- **ASSIGNED TASK**
Your reply should reproduce each line below exactly and carry none of the pictures.

- **EXTRACTED RECORDS**
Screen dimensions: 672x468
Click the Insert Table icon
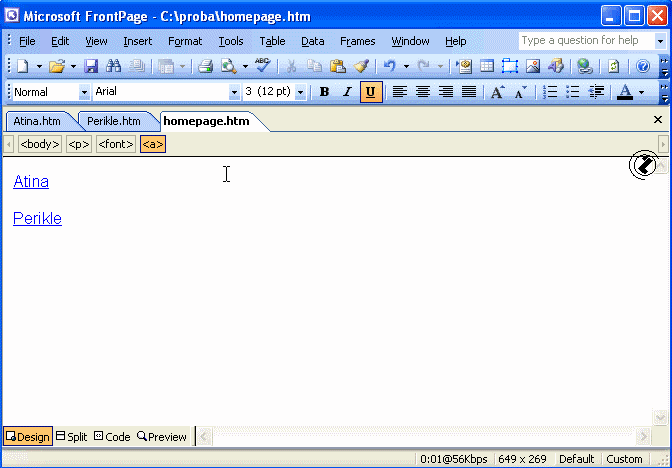(x=487, y=66)
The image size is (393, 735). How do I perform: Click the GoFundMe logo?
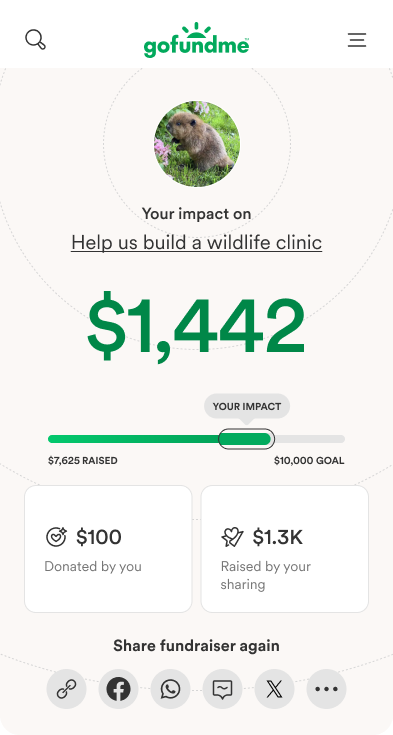(x=196, y=40)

- **WRITTEN SOLUTION**
Screen dimensions: 672x468
Click the Insert Table icon
(x=487, y=66)
The image size is (393, 735). How do I perform: Click the GoFundMe logo?
(x=196, y=40)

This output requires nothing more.